A sustained fall in the Dollar is not yet supported by key conditions. US interest rates are described as stable, foreign demand for US assets remains resilient, and global growth headwinds persist.
Fed Policy And Inflation Backdrop
The Federal Reserve is portrayed as comfortable with a policy rate at 3.75%. The labour market is not seen as deteriorating, and second-round inflation effects are not described as increasing.
Energy prices are viewed as higher on a lasting basis, though the shock is stated to be smaller than in 2022. Interest rates have not reversed their March moves, implying tighter financial conditions.
Those tighter conditions are expected to weigh on global growth and may appear in data in the coming months. Near term, the Dollar is expected to weaken only slightly.

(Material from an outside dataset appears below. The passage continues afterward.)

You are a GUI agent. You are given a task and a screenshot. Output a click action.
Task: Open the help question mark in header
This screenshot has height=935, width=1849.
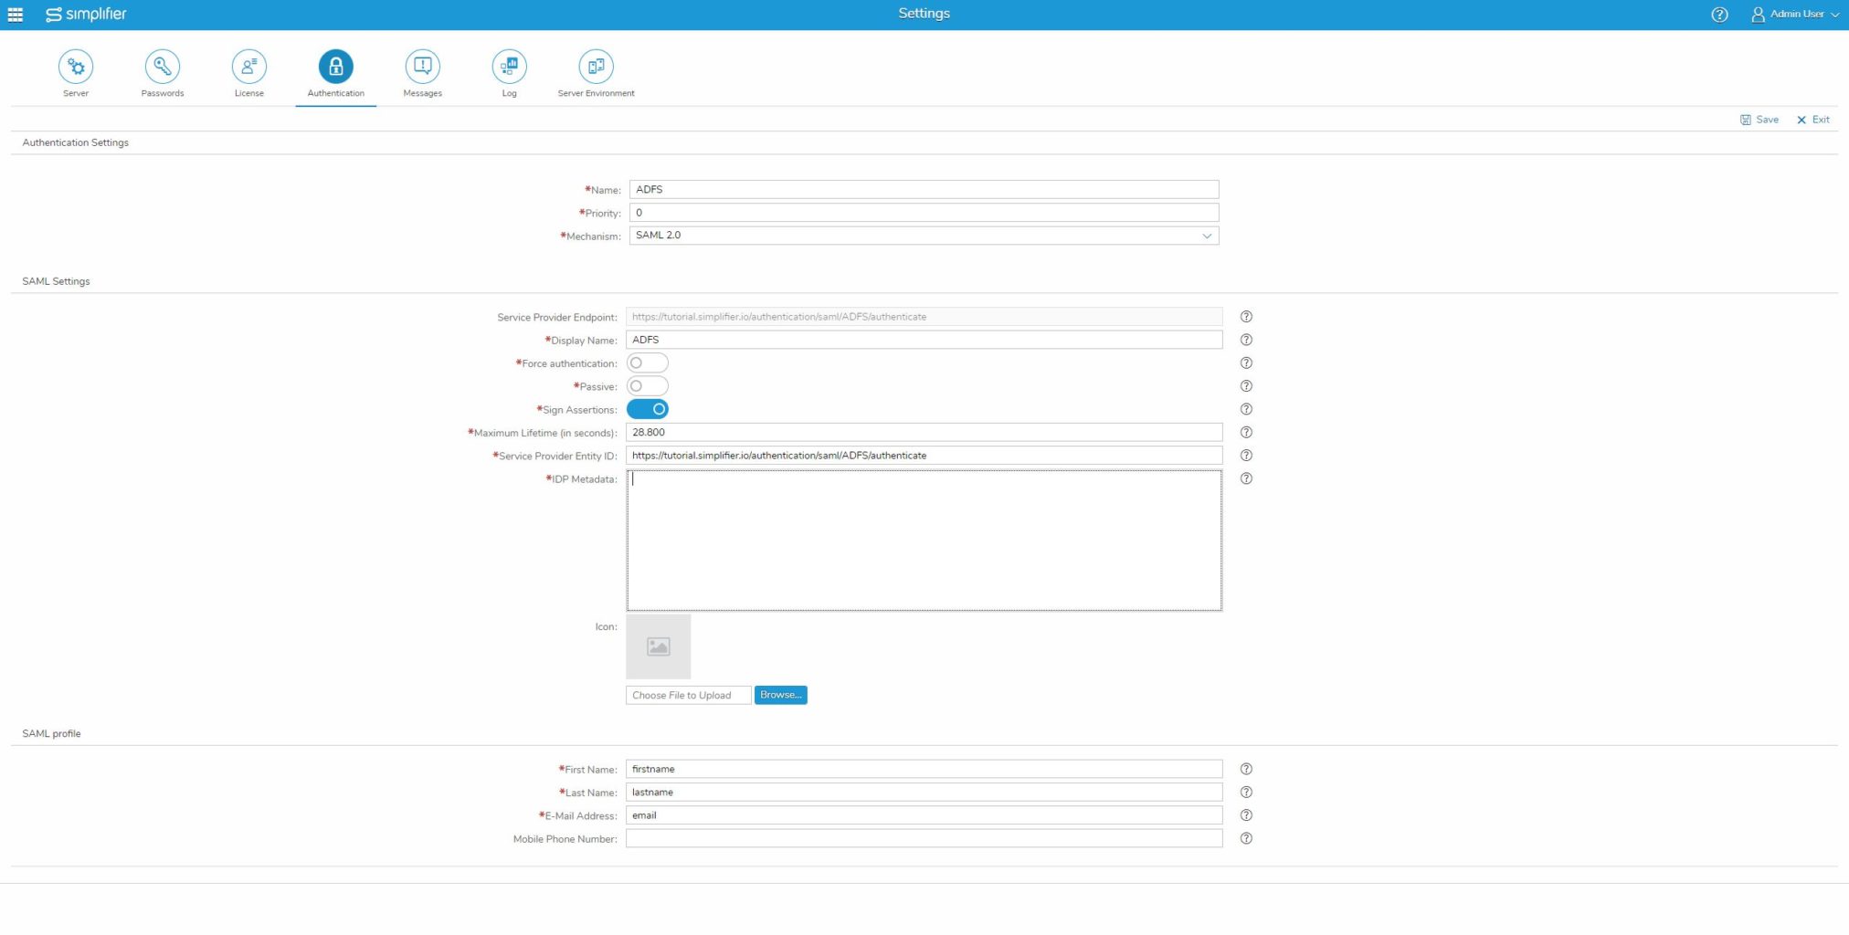point(1719,14)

The US Dollar Index (DXY) is not expected to return soon to the year’s low of 96. Upcoming Federal Reserve speakers and weekly initial jobless claims data are mentioned, with limited expected market impact.

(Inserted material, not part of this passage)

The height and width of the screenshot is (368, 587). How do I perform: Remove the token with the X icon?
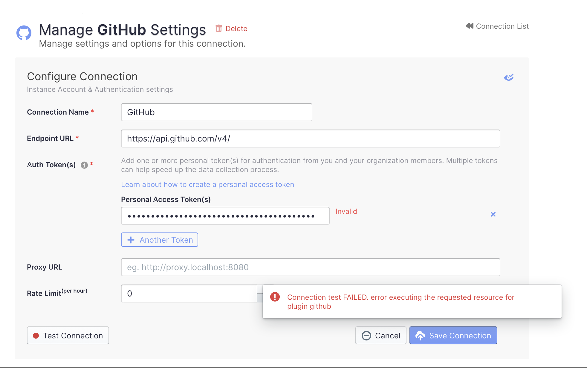pyautogui.click(x=493, y=214)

Implications For Dollar Positioning
A year ago, we questioned if conditions were right for a sustained dollar decline, and that caution has proven correct. The US Dollar Index (DXY) is trading near 104.50, far from the 96 lows seen in early 2025. The March 2026 Consumer Price Index (CPI) data came in slightly hot at 3.1% year-over-year, reinforcing the idea that the fight against inflation isn’t over.

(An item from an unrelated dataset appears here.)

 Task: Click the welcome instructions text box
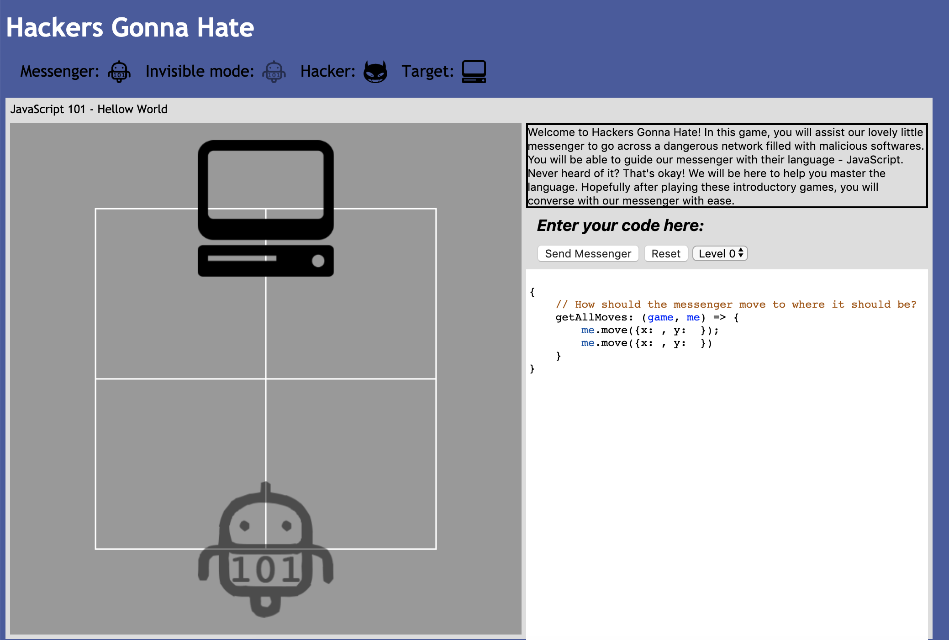[x=726, y=166]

This data makes renewed Fed easing unlikely, just as we thought back when the policy rate was 3.75% in 2025. Current Fed funds futures are now pricing in less than two full rate cuts for 2026, a significant shift from the four cuts expected at the start of the year. This suggests that betting on a major dollar downturn through currency futures is a risky proposition.
We are also seeing a divergence in global growth, which supports the dollar. While recent Eurozone PMI data for March 2026 edged up to 50.9, indicating slight expansion, US growth remains more robust with Q1 GDP estimates tracking above 2.5%. This performance gap continues to attract foreign capital into US assets, providing a steady floor for the dollar.
For derivative traders, this environment suggests caution against outright short dollar positions. Instead, consider strategies that benefit from range-bound price action or implied volatility, such as selling strangles on major currency pairs like EUR/USD. Given the recent DXY stability between 103 and 105, options that profit from the dollar not making a dramatic move in either direction may be prudent.